Most AI deployments use "batch thinking": teams build for weeks, test with sample data, deploy to production, and hope for the best. Hallucinations and drift get discovered months later, often only after they've caused business damage. The pharmaceutical industry has learned that crucial drug manufacturing cannot wait until a million units are produced to discover defects. Quality control happens continuously with real-time monitoring and immediate correction. Yet AI systems operate blind until the next review cycle.
Scaling AI requires breaking this cycle at every point simultaneously. It starts with interfaces and workflows that let domain experts guide AI behavior using their business knowledge, not technical expertise. The system needs to capture human corrections and expert judgments as they happen, building institutional memory where every correction strengthens the system. This creates compound learning where AI improves continuously through use, not just through separate retraining cycles that may or may not address the right issues.
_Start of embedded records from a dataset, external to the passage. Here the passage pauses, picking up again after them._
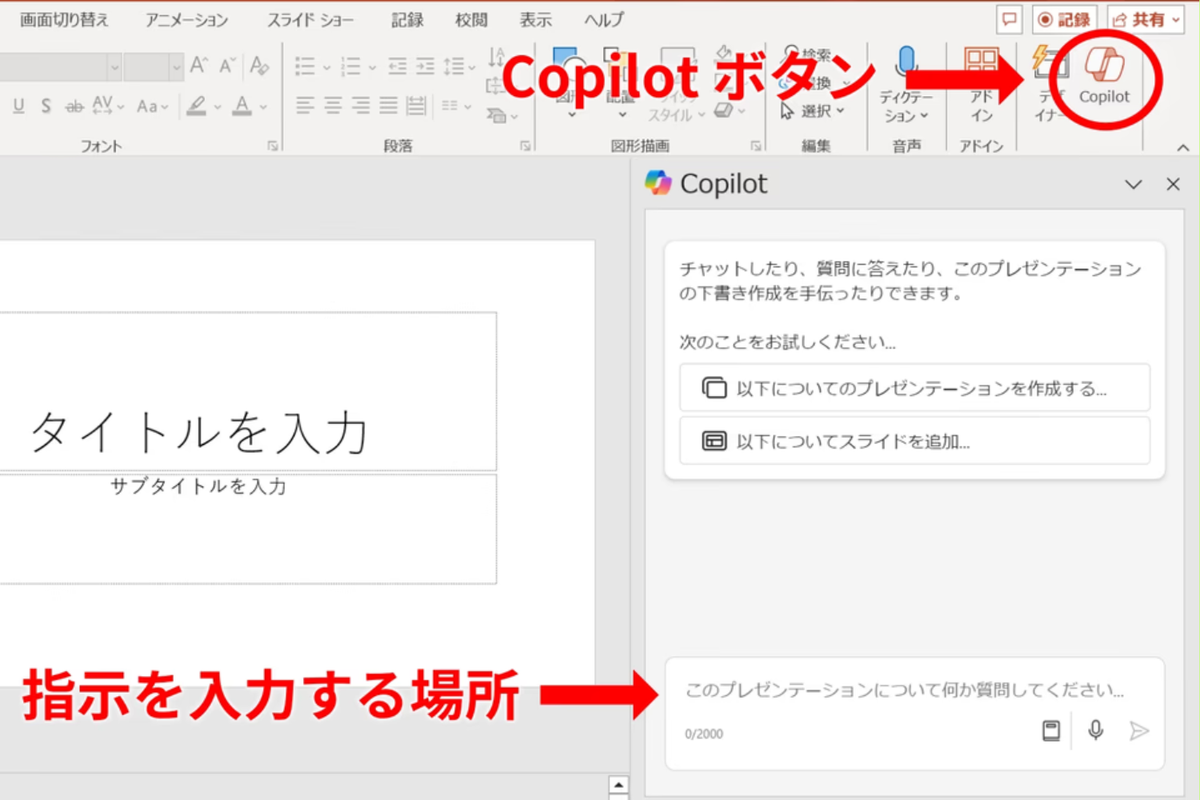Toggle strikethrough formatting in the Font group
Screen dimensions: 1200x800
coord(74,105)
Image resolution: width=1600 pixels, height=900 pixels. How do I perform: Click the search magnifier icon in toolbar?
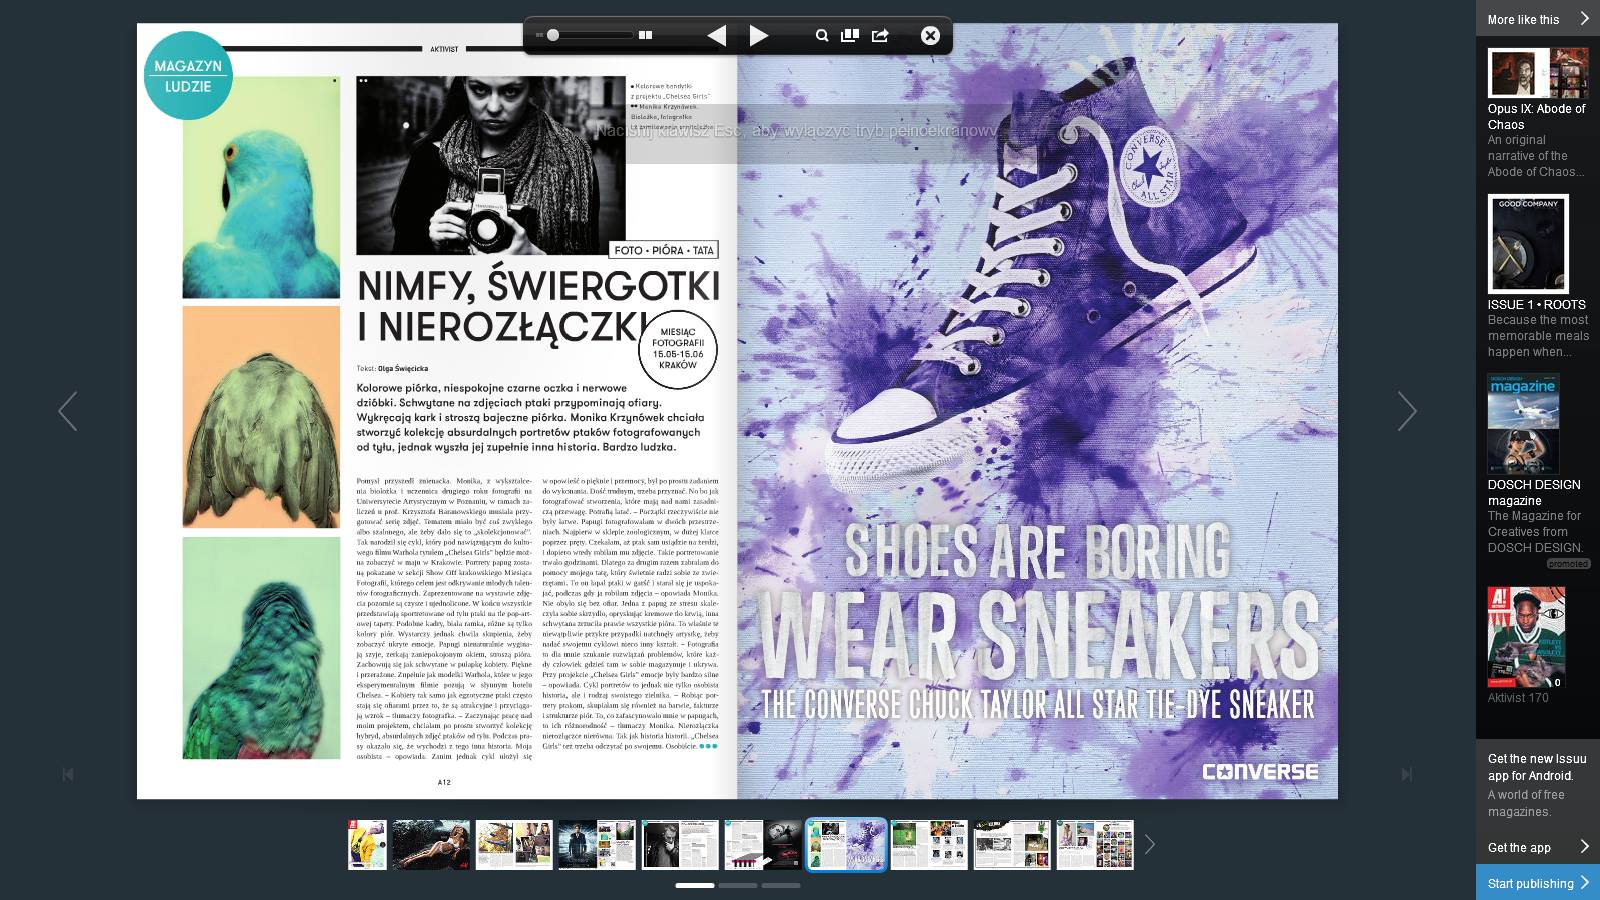click(821, 36)
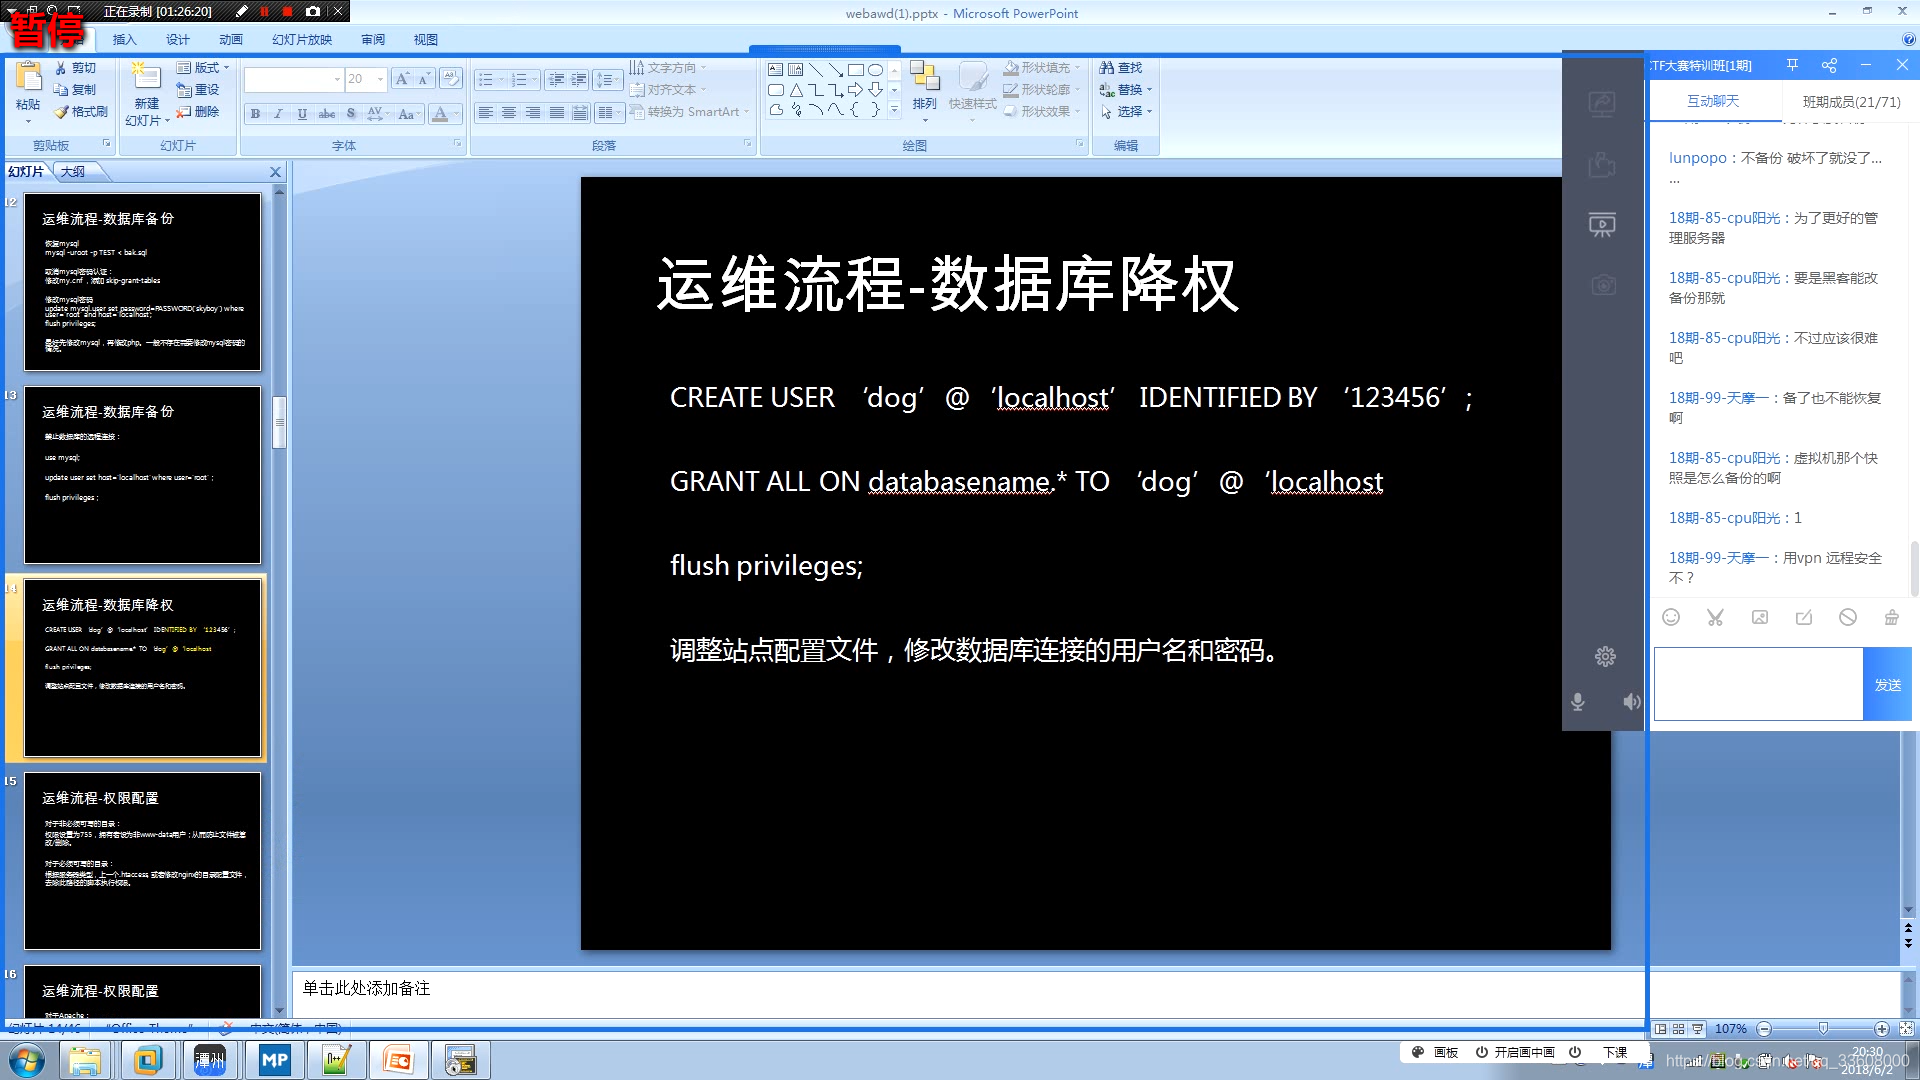Click the Find (查找) binoculars icon
The height and width of the screenshot is (1080, 1920).
click(x=1107, y=68)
This only works if corrections happen in real time. When an AI starts producing questionable outputs, the people closest to the business problem need the ability to intervene immediately.
The result is a fundamentally different operational model, one where business expertise and AI development stay synchronized throughout the entire lifecycle. Quality isn't an inspection checkpoint at the end of the process; it's embedded in every moment. Oversight scales economically because it doesn't require proportionally more AI engineers as deployment grows. Knowledge compounds because every interaction makes the system smarter. Trust builds because users understand not just what the AI decided, but why it decided what it decided, and they have mechanisms to course-correct when business judgment differs from model output.
The pharmaceutical industry learned that brilliant molecular design needs robust manufacturing infrastructure to reach patients. The gap between discovery and delivery required new capabilities, new expertise, and new operational models.
AI is at the same inflection point. Brilliant models need robust operational infrastructure to deliver business value at scale. The gap between pilot and production isn't fundamentally about better models or more training data. It's about infrastructure, the operational layer that makes continuous deployment, monitoring, correction, and improvement economically viable at scale.
The question isn't whether your pilot works. It's whether you have the infrastructure to scale it.